§ **FRAGMENTO DEL TEXTO**:
********************
Aunque parezca que esto es el colmo de la muerte, los suicidios, las exageraciones y los malentendidos, no son sino el principio. Como si fuera un vidente que escuchó las palabras de Randy en la segunda entrega de Scream, Sófocles está totalmente dispuesto a aumentar el número de muertes e imágenes gore en las secuelas.
No es de extrañar que en las siguientes obras que escribiera podamos leer —por ejemplo, en Edipo rey— una descripción bastante gráfica de como Yocasta (que, por cierto, es la madre de Antígona), al enterarse de que su hija se casa con su propio hijo (Edipo), se ahorca y, al ver esto, su hijo y marido Edipo decide quitarla el broche de su vestido y clavárselo en los ojos hasta dejarse ciego.
Como en toda buena saga de terror, Sófocles nos presenta una línea familiar donde los hijos de aquellos que sufren están condenados por la propia lógica interna de la narrativa a ser perseguidos por el mismo sufrimiento, por el mismo monstruo (sea este un hombre con una máscara o la maldición de ser mortal), eso sí, siempre ampliando cada vez más el abanico de escenas sangrientas.
Pero si esto no queda claro, podemos atender a siguientes entregas, pues en la propia obra de Sófocles Electra nos cuentan la historia de cómo Clitemnestra y su amante Egisto se alían para, literalmente, abrirle la cabeza a Agamenón (su marido) con un hacha de doble filo. No contentos con el crimen, para evitar que el muerto se vengue de ellos, le dejan inoperante cortándole las extremidades y atándoselas al cuello, a la vez que dejan que las gotas de su propia sangre que caen del hacha se sequen en su cabeza como símbolo de que la culpa de tal crimen recae sobre él mismo.
********************
§ **TAREA**: ¿Cómo queda el tramo del texto sobre Sófocles que va desde "Aunque parezca que" hasta "en las secuelas." si cambias "secuelas" por "continuaciones"?

§ **DATOS DE ENTRADA**:
********************
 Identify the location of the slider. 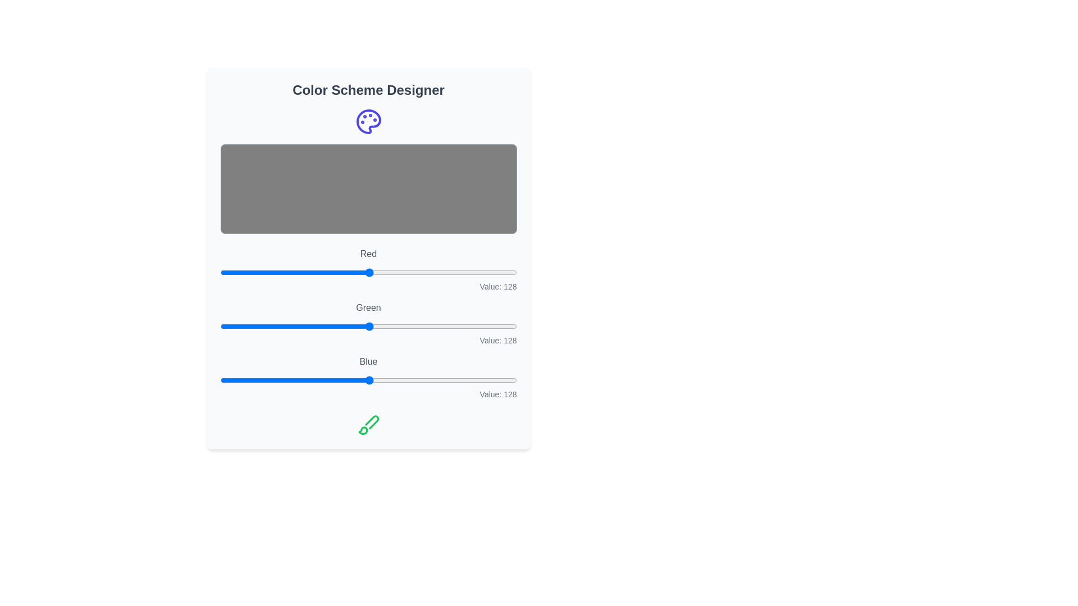
(326, 327).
********************
§ **RESPUESTA**:
Aunque parezca que esto es el colmo de la muerte, los suicidios, las exageraciones y los malentendidos, no son sino el principio. Como si fuera un vidente que escuchó las palabras de Randy en la segunda entrega de Scream, Sófocles está totalmente dispuesto a aumentar el número de muertes e imágenes gore en las continuaciones.